On the other hand, area overhead and computation time could be large too. A good choice should balance these factors.
Ideally, one would like to consider many cones for each node. In practice, however, resynthesizing several cones at each node may greatly increase the computation time. Our strategy to overcome this problem is to dynamically select one cone to resynthesize at each node in each iteration during the synthesis phase.
In practice, only a small set of nodes constrain the performance of a circuit. Moreover resynthesizing nodes that do not contribute to achieving the target cycle time may result in unnecessary area overhead and computation time. This suggests the need for an effective technique for selecting a few "strategic" nodes for resynthesis. Resynthesis is directed towards this set of nodes first. We designed an effective technique for node selection. The details of the technique is omitted here due to space limitation.
Experimental results
This section describes our experimental results on the sequential benchmark circuits in ISCAS89 suite. Our program, referred to as SeqRe, is integrated with the logic synthesis tool SIS. Combinational resynthesis is performed by speed-up in SIS. A min-cost based node selection technique was also implemented in SeqRe.
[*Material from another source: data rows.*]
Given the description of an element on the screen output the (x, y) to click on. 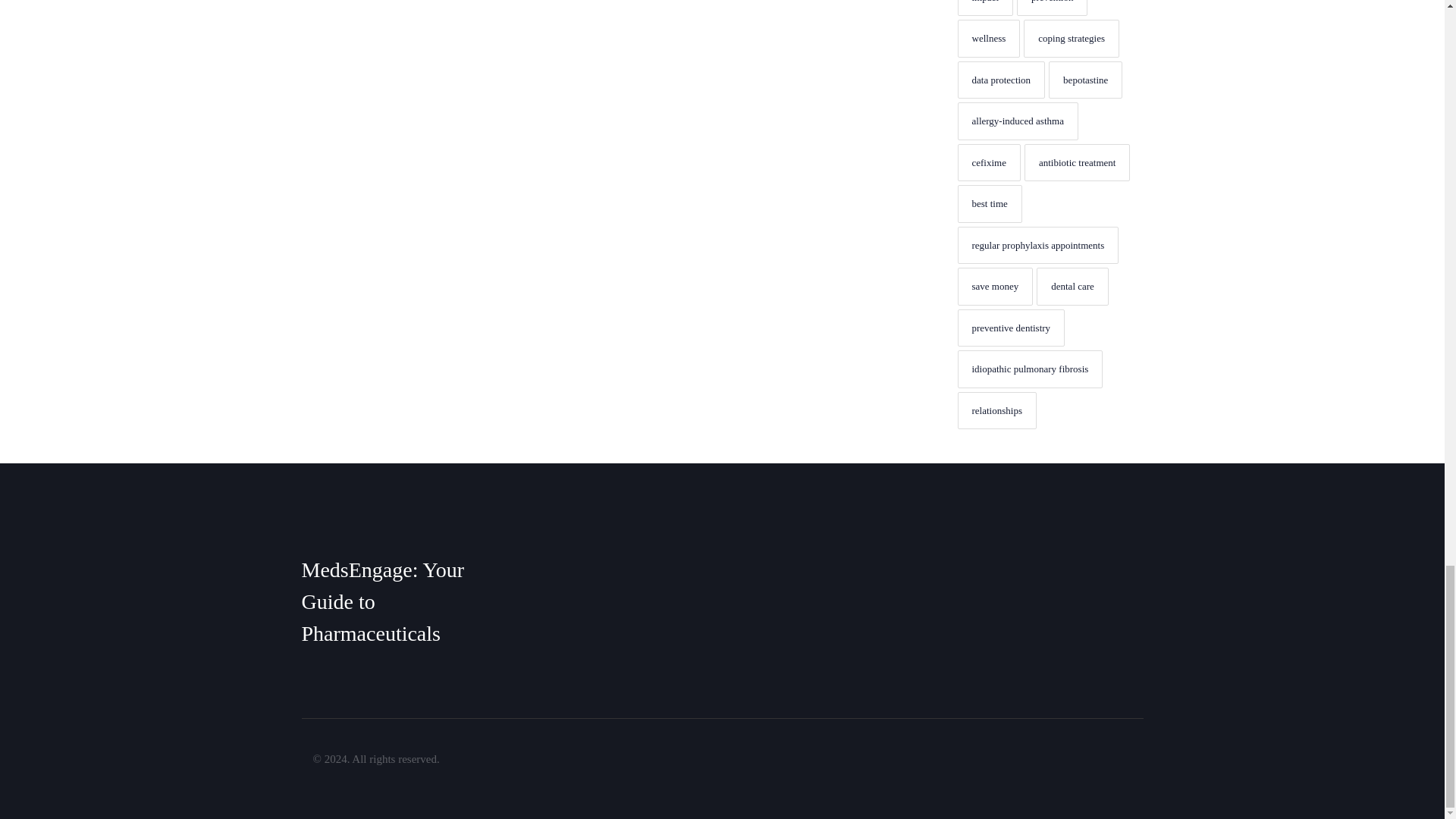
cefixime (988, 162)
impact (983, 8)
bepotastine (1085, 80)
coping strategies (1071, 38)
data protection (1000, 80)
wellness (988, 38)
prevention (1051, 8)
allergy-induced asthma (1016, 121)
antibiotic treatment (1077, 162)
SeqRe performs repeated calls to ReRe outlined in Fig. 2 , to target a cycle time that is less than the current one until the cycle time cannot be reduced. Our program introduces a parameter step, to control the difference between the current and target cycle times. We set step to one initially.
If we come across a failure to meet the target cycle time, we then increase it to two and attempt once more. The other parameter depth that controls the size of the resynthesis cones is set to 4 in our experiments. Throughout the experiment, the unit-delay model is used. We report, in Table 1 , the results of SeqRe on all the benchmark circuits. For each benchmark we list the number of gates, number of registers and the cycle time, of the initial, optimally retimed and SeqRe optimized circuits. It is evident from the table, significant improvement in cycle time is achieved by SeqRe over the initial circuits -over 50% reduction overall. From Table 1 , we can also see that SeqRe achieves much better results than retiming alone. On the whole SeqRe reduces the cycle time by an additional 35% (with a 13% increase in the number of registers and a 1% increase in the number of gates) over the optimally retimed circuits. We point out that our current program does not try to minimize the number of registers. We expect the number of registers can be reduced considerably if a register minimization step is added. Comparison with existing retiming and resynthesis methods has been done although not reported here due to space limitation.
Conclusions
We have developed a novel timing optimization approach that integrates retiming with resynthesis to form a powerful combined technique. This approach has several important features. Firstly, it extracts combinational logic out of a circuit for resynthesis instead of carrying out resynthesis directly on the circuit (or its retimed one) to expose signal dependencies. By doing so, it becomes truly oblivious of register boundaries. Secondly, it tightly constrains logic resynthesis so that the resynthesized circuit is guaranteed to meet the performance target. Thirdly, it is independent of the combinational timing optimizer.
Experimental results show that the proposed approach can improve the performance of a sequential circuit significantly.